The goal of this collaborative bio data science project is to demonstrate our ability to use Tidyverse R to perform data cleansing, transformation, visualization, and communication. The focus is on reproducibility and following the tidyverse style guide.
In this project, we are working with the COVID-19 World Vaccine Adverse Reactions Dataset, which is available on Kaggle: https://www.kaggle.com/ayushggarg/covid19-vaccine-adverse-reactions. The dataset comes from The Vaccine Adverse Event Reporting System (VAERS), established by The U.S. Department of Health and Human Services, and co-managed by the Centers for Disease Control and Prevention (CDC) and the U.S. Food and Drug Administration (FDA). It should be noted that VAERS data come from a passive surveillance system and represent unverified reports of health events that occur after vaccination with U.S.-licensed vaccines. Therefore, reports may include incomplete, inaccurate and coincidental information.
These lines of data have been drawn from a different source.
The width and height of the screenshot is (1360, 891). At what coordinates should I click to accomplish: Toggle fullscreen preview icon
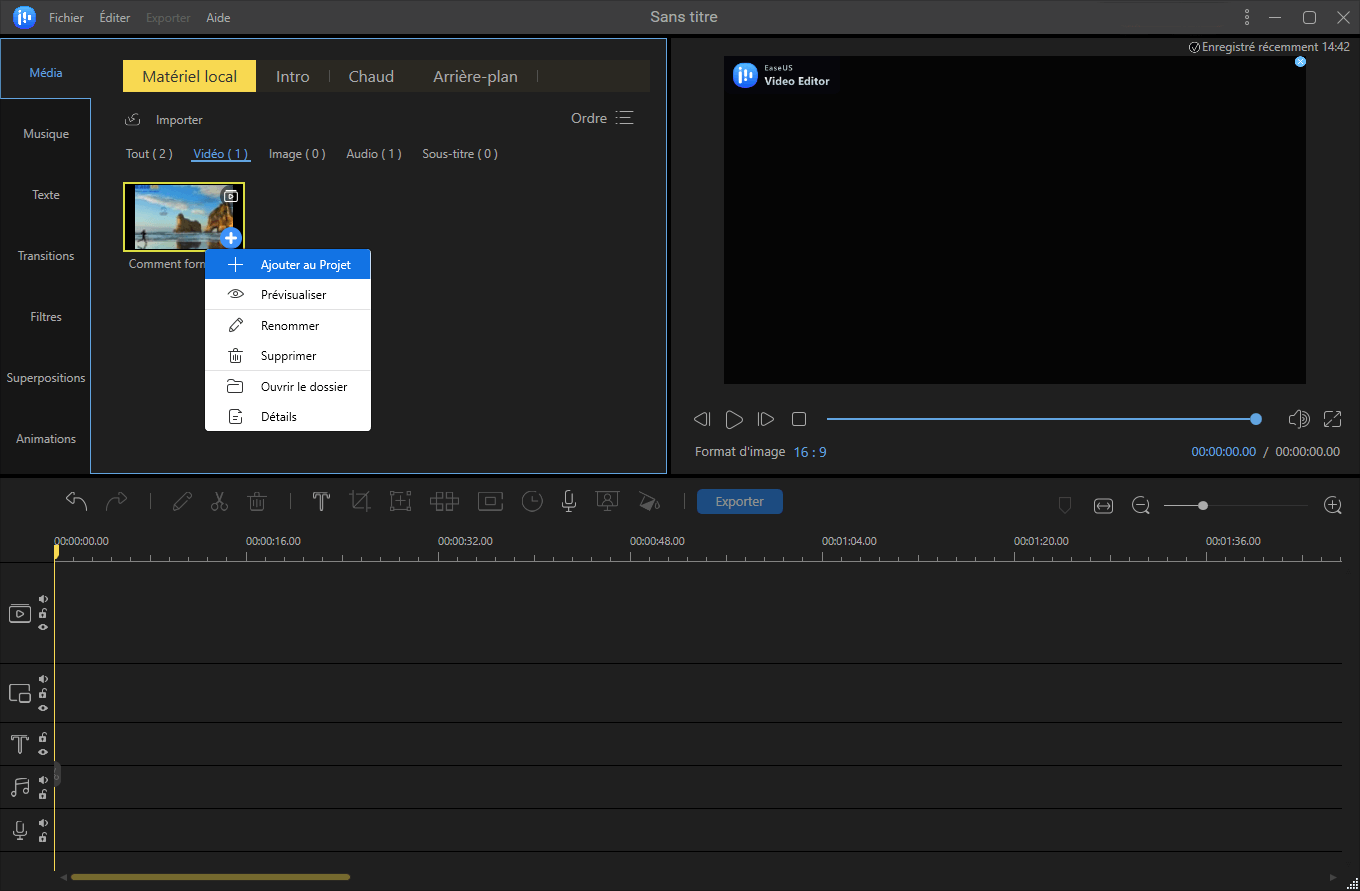1332,419
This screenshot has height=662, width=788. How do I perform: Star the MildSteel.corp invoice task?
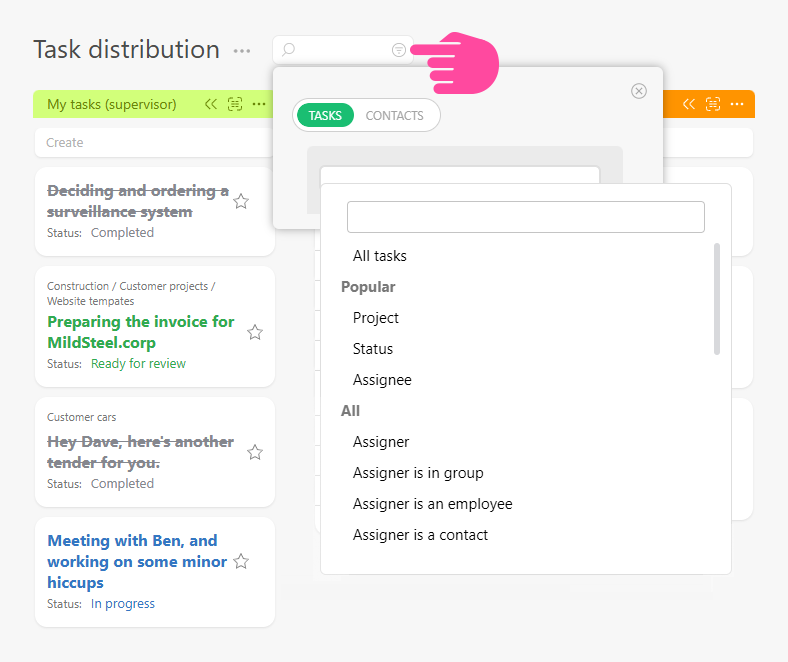(x=255, y=332)
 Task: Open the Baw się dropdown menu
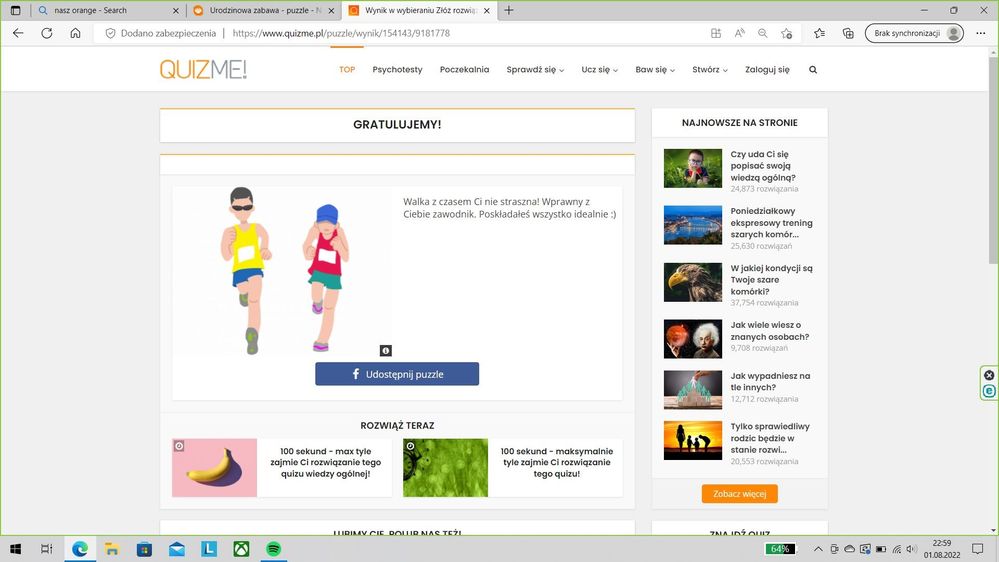point(655,70)
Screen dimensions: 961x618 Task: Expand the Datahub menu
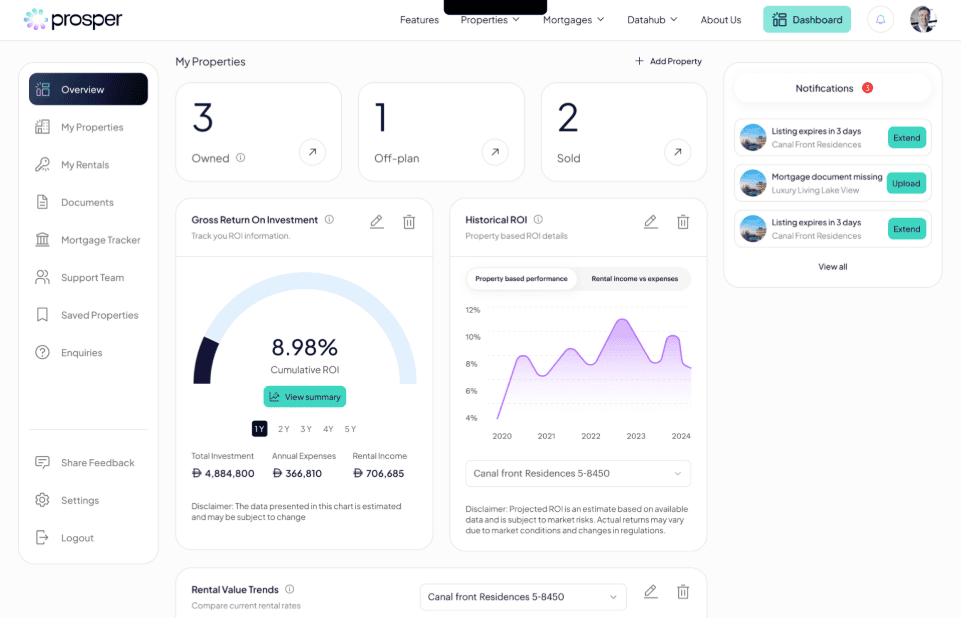point(652,18)
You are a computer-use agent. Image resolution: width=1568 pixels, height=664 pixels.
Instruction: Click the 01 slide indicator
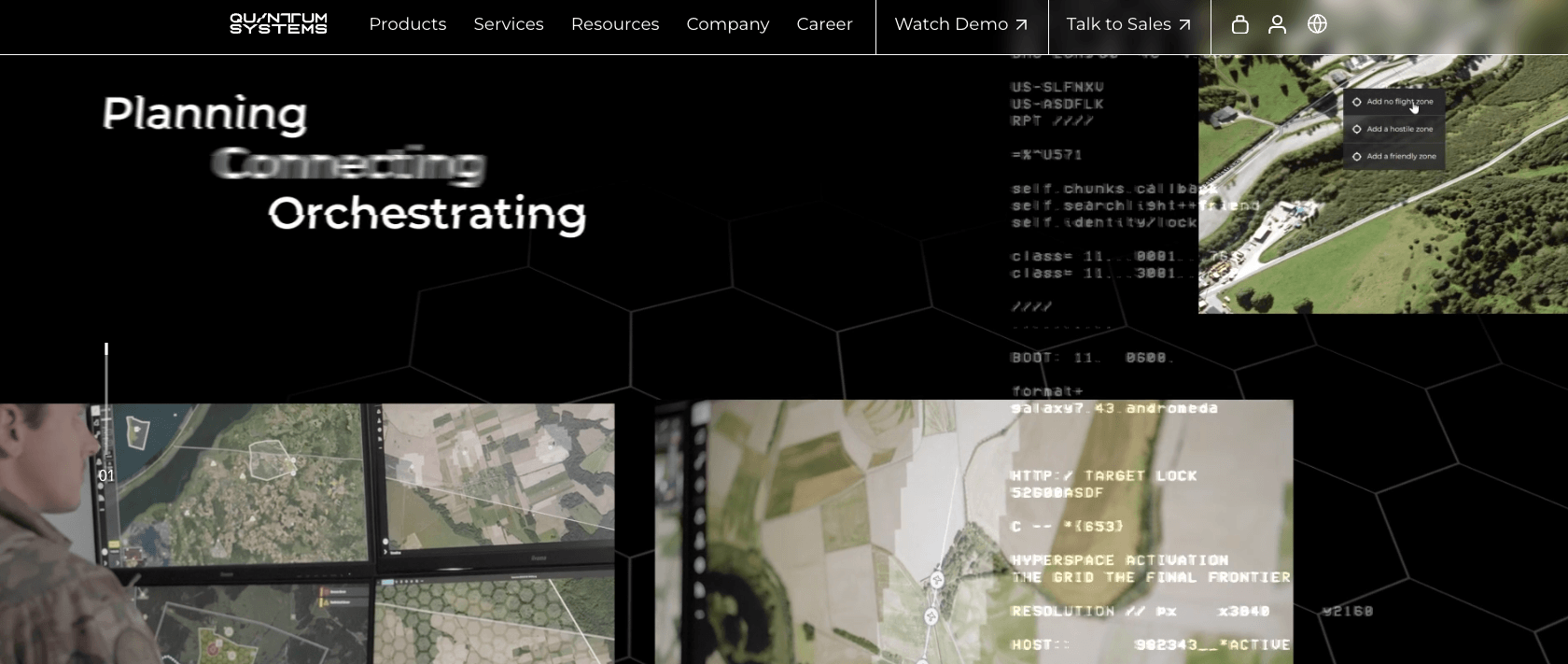(106, 476)
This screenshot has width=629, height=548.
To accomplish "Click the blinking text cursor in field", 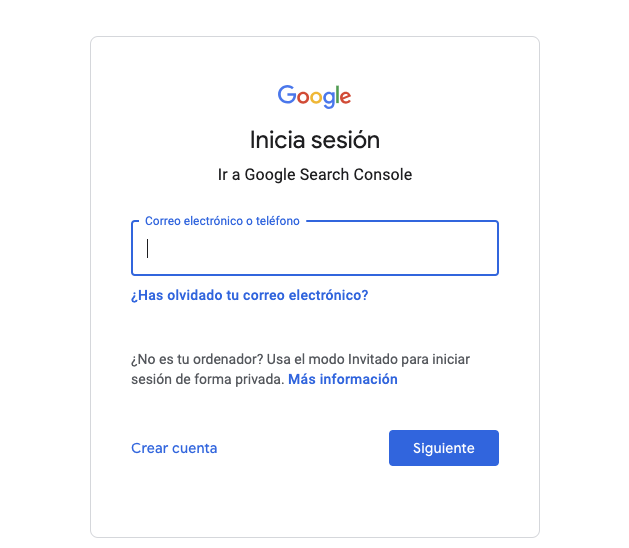I will pyautogui.click(x=148, y=248).
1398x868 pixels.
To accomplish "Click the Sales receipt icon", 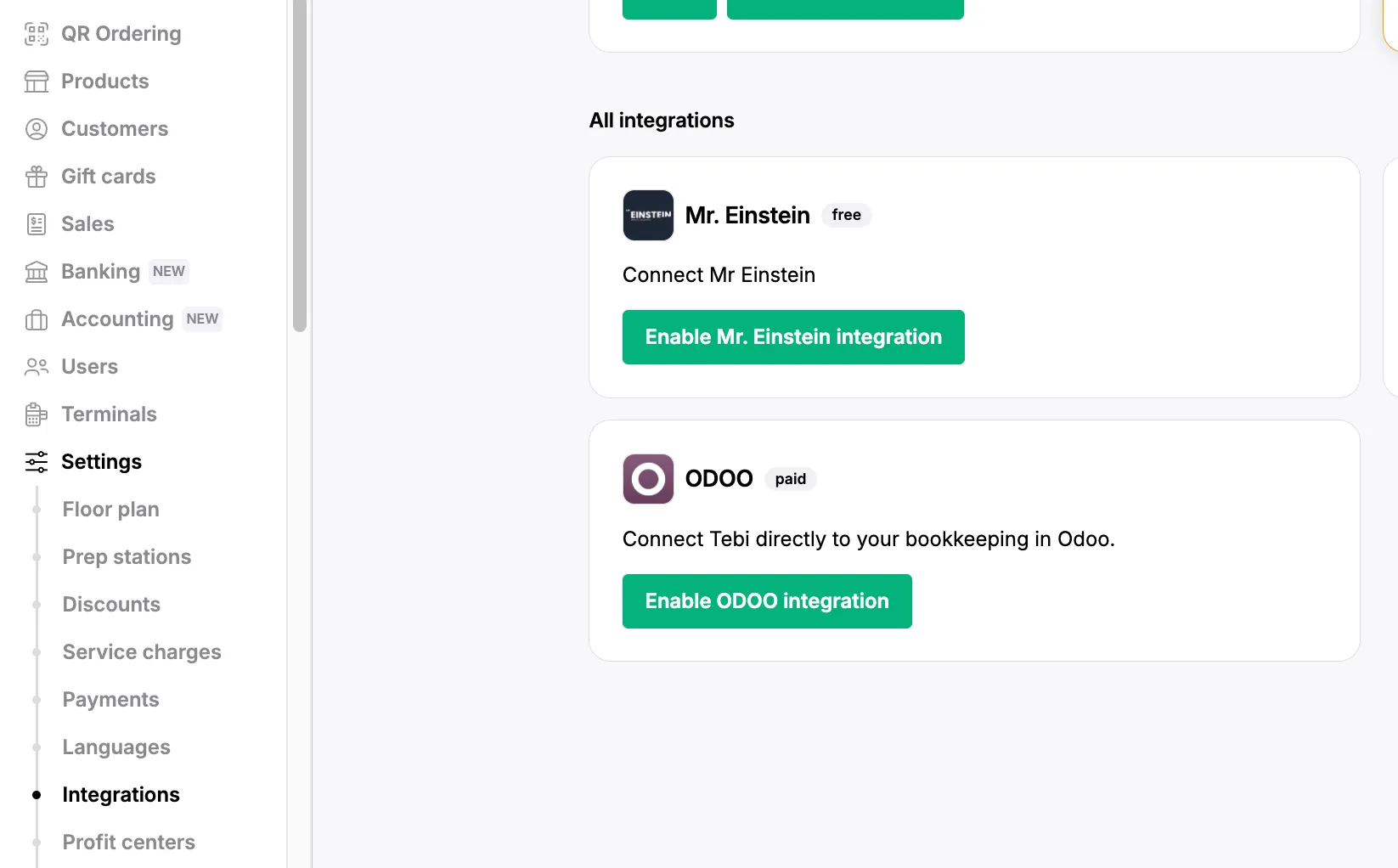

The raw data consists of 3 CSV files:
- 2021VAERSDATA.csv (VAERS DATA)
- 2021VAERSSYMPTOMS.csv (VAERS Symptoms)
- 2021VAERSVAX.csv (VAERS Vaccine)
The flowchart illustrates the data flow from the raw data to the final results. A big part of the project consists of data cleansing for which the VAERS Data Use Guide (https://vaers.hhs.gov/docs/VAERSDataUseGuide_November2020.pdf) was useful. All visualizations were made with ggplot, and the modeling includes PCA, logistic regression, and chi-squared contingency table tests.
00_doit.R runs all scripts at once and produces an ioslides presentation from R Markdown in HTML format.